**Data shown**
• • • • • • •
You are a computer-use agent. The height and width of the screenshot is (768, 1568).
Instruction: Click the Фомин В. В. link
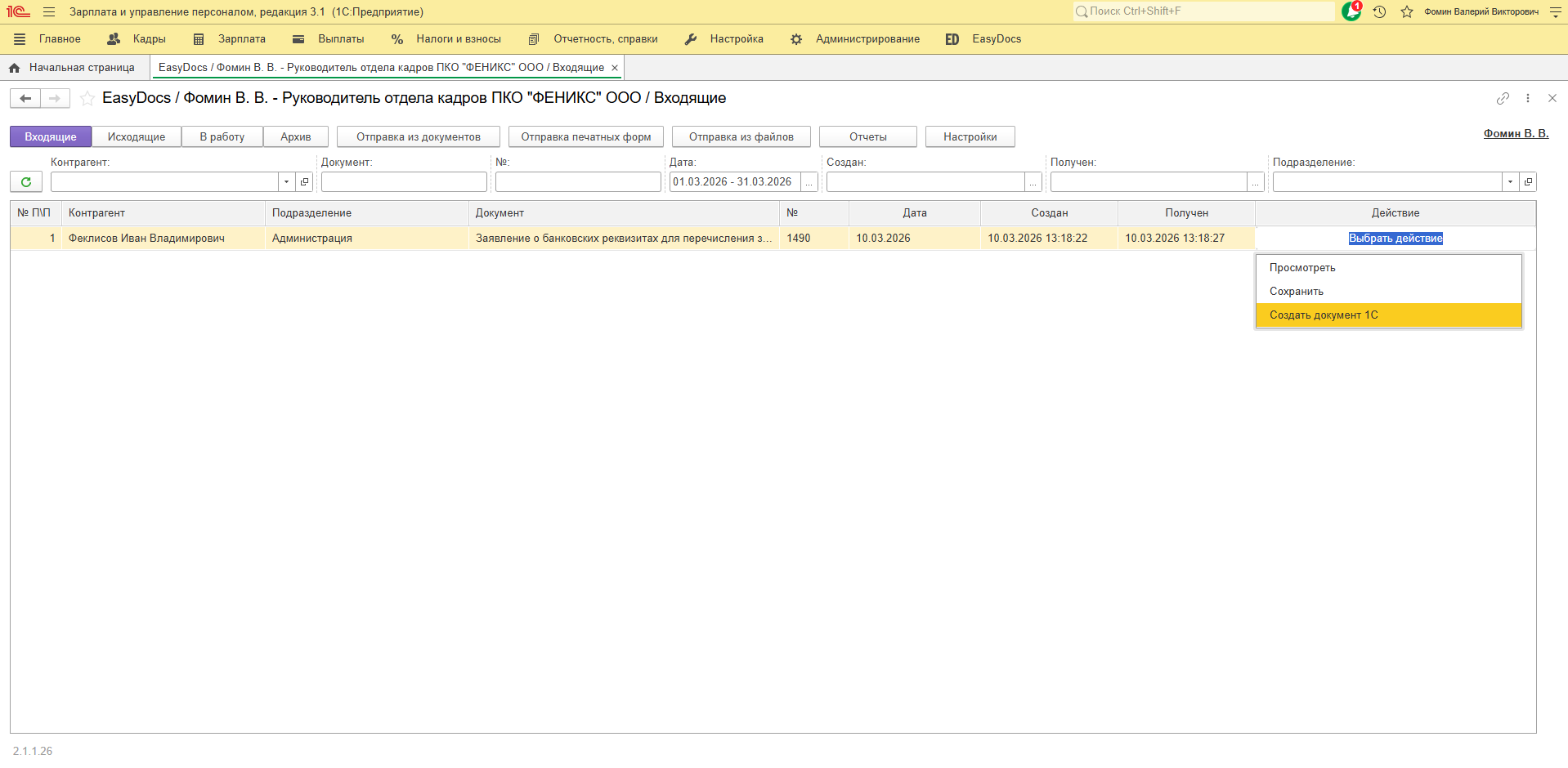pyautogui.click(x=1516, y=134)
• • • • • • •
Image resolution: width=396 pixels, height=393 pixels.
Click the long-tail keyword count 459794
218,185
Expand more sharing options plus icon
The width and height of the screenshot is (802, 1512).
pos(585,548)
• • • • • • •
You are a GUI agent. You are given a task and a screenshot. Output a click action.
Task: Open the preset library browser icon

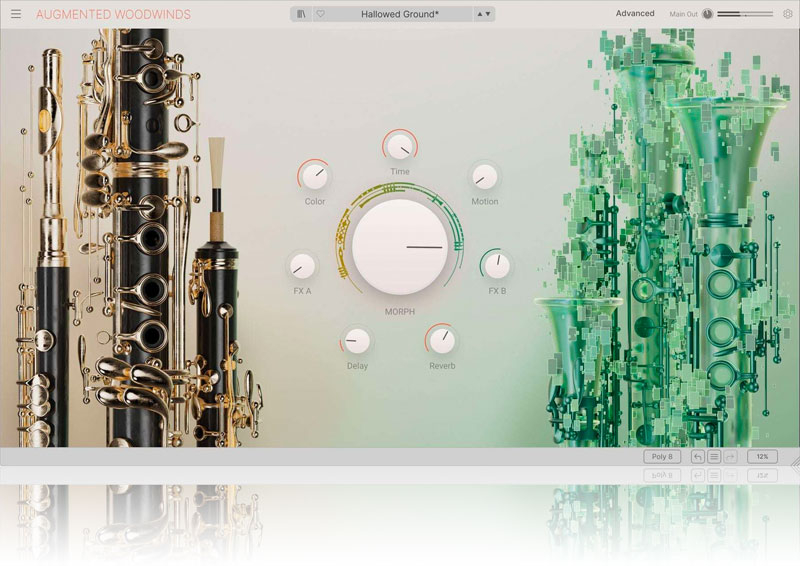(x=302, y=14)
• • • • • • •
**Exercise goal**
Which lines above hold the string "agent"? Show each of them.

**Solution**
You are a computer-use agent. The height and width of the screenshot is (768, 1568).
You are a GUI agent. You are given a task and a screenshot. Output a click action.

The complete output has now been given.